Summary
For land use analysts and planners, it is important to understand the limits in accuracy and precision of GIS information, including data derived from remote sensing, field surveys, or digitizing, and from numerical models. Although GIS information is often approximate and coarse grained (particularly if derived from remote sensing and numerical model predictions), it offers unprecedented ability to plan (and evaluate through modeling) watershed-scale plans for forestry, restoration, road rehabilitation, conservation, wildfire planning, and to consider climate change impacts. For example, a GIS map of fish habitat quality can be used to prioritize where analysts will go into the field to plan inventory, monitoring, and restoration projects.

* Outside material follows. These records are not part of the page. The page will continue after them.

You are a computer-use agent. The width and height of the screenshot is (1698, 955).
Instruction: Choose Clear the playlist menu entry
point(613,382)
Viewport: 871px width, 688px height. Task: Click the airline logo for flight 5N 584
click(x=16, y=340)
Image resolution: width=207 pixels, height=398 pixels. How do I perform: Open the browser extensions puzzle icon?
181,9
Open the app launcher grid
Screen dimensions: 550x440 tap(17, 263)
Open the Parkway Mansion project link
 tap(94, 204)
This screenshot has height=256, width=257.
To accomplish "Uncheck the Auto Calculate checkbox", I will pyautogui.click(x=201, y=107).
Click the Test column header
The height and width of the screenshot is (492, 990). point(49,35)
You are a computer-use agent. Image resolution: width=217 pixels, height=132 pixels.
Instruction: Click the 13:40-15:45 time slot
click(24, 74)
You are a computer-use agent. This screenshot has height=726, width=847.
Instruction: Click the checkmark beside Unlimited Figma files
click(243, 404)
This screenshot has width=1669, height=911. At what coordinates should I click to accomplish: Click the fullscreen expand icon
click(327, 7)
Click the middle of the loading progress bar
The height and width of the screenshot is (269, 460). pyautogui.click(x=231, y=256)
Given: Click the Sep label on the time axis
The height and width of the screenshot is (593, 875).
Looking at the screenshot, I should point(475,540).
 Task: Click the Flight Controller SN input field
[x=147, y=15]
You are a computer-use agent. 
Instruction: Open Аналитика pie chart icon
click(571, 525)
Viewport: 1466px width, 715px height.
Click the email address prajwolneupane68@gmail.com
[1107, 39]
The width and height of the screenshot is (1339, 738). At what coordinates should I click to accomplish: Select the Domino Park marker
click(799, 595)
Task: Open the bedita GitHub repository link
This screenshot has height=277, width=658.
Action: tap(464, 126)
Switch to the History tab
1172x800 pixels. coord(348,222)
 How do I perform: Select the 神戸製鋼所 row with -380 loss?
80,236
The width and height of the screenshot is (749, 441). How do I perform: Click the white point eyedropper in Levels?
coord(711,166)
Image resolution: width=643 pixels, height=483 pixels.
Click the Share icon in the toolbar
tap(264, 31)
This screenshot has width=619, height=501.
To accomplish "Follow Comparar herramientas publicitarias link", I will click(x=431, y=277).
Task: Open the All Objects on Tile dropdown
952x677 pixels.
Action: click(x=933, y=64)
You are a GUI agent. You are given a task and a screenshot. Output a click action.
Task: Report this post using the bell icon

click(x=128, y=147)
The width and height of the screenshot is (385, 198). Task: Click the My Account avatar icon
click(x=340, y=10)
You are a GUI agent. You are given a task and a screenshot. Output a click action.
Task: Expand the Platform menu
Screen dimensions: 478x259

When implementing such plans at the scale of individual hillsides, stream reaches, or road segments (e.g., timber harvest, fuel treatments, forest restoration-thinning, placement of wood in streams for restoration, and road maintenance or abandonment), site-specific information should be obtained on the relevant parameters (e.g., forest stand condition, channel characteristics, hillslope conditions, and road attributes and conditions). Once field observations or data have been collected, site-specific management prescriptions can be tailored or modified as necessary from the original predictions made using GIS information. In that way, GIS information and field information are compatible, and when used together, they provide a robust method for implementing forest management or fishery management at scales ranging from the watershed down to the particular hillside, stream reach, or road segment.